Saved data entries
Start of Block

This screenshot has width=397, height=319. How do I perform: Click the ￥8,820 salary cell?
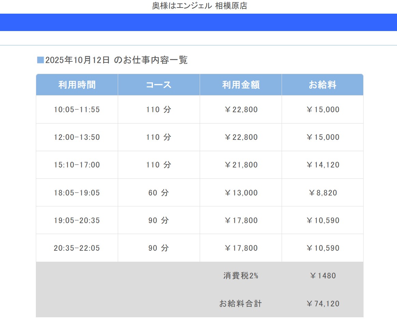pyautogui.click(x=323, y=193)
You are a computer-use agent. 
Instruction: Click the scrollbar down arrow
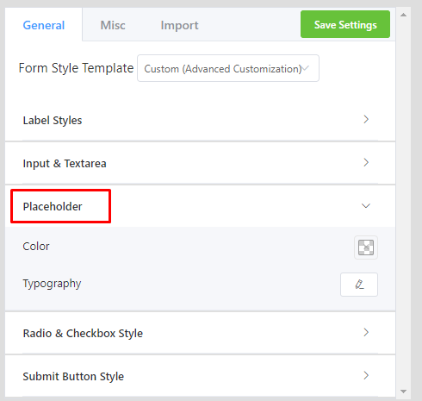[403, 392]
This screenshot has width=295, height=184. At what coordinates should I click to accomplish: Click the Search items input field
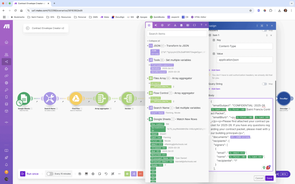177,34
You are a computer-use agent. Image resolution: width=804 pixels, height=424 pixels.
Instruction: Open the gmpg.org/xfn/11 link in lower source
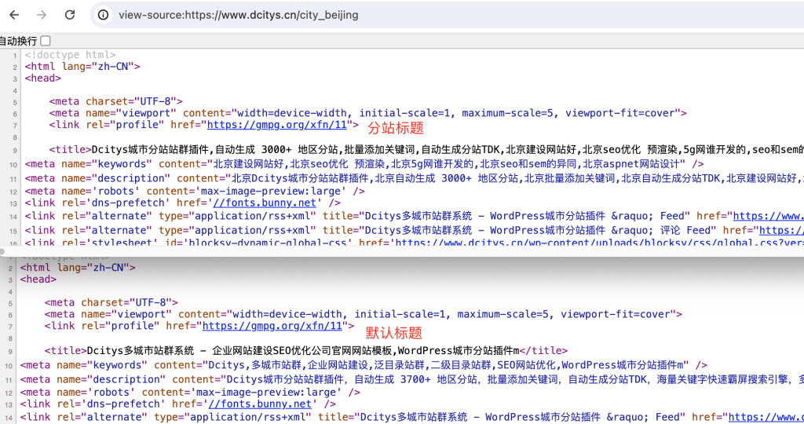point(272,326)
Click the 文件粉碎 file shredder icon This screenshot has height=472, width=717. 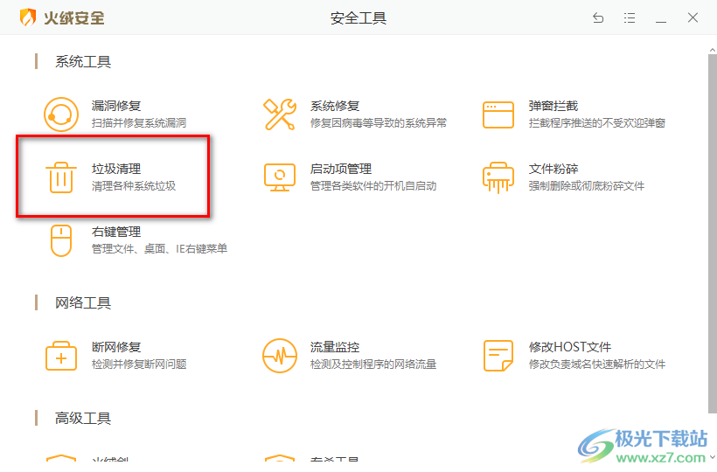498,177
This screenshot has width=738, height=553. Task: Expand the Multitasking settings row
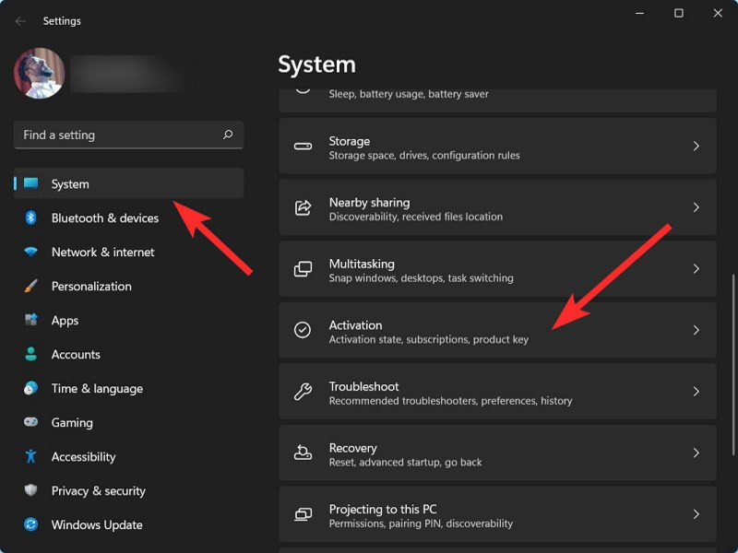coord(498,268)
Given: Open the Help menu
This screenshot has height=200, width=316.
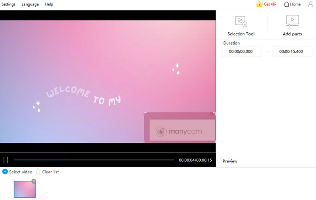Looking at the screenshot, I should (x=49, y=4).
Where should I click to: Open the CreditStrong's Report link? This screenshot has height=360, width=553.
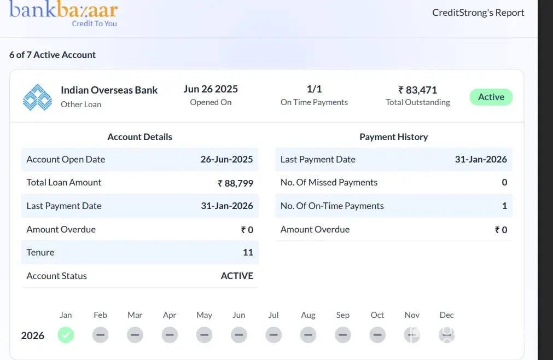(x=478, y=13)
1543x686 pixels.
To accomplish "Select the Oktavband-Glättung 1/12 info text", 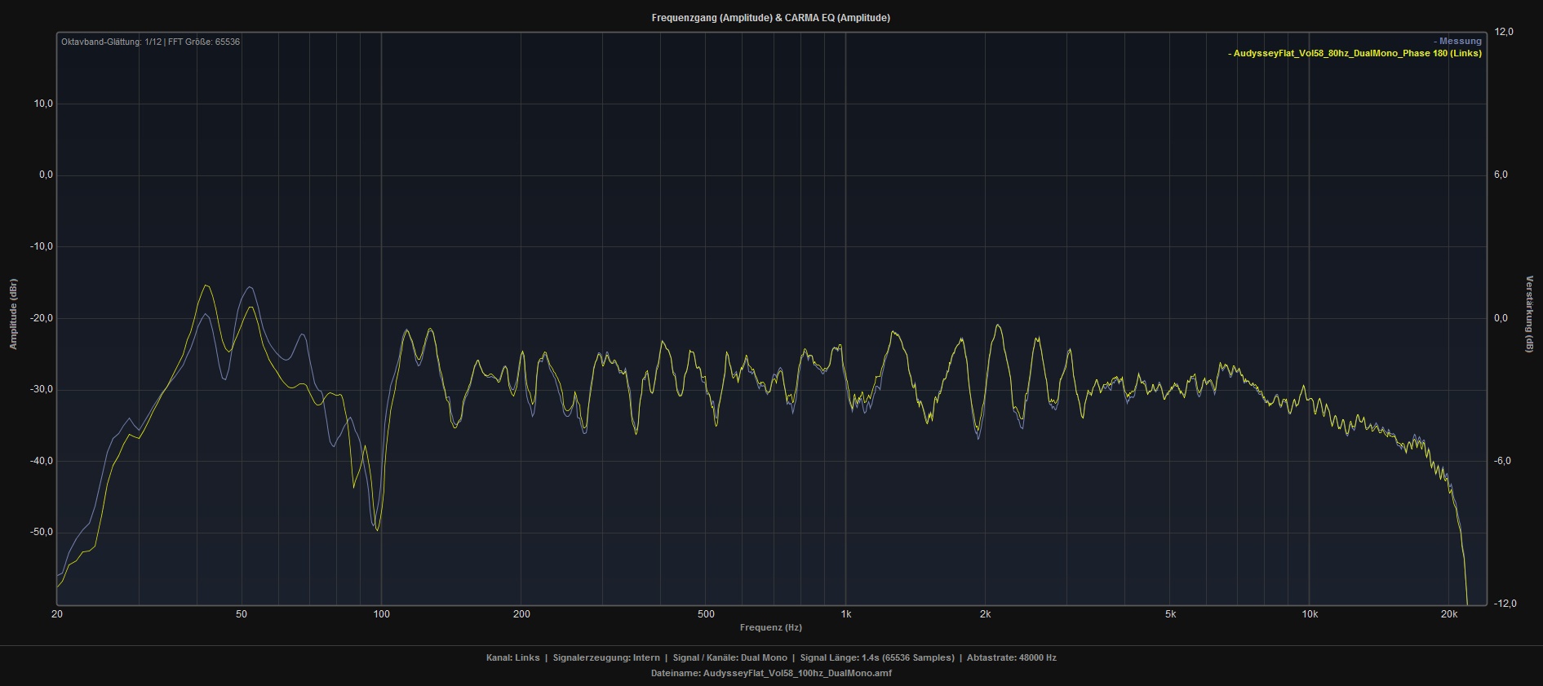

End of Block

● **Problem to solve**: Show the lines of the records that contain the word "pixels".

● **Answer to the exercise**:
You are a computer-use agent. Image resolution: width=804 pixels, height=424 pixels.
1543x686 pixels.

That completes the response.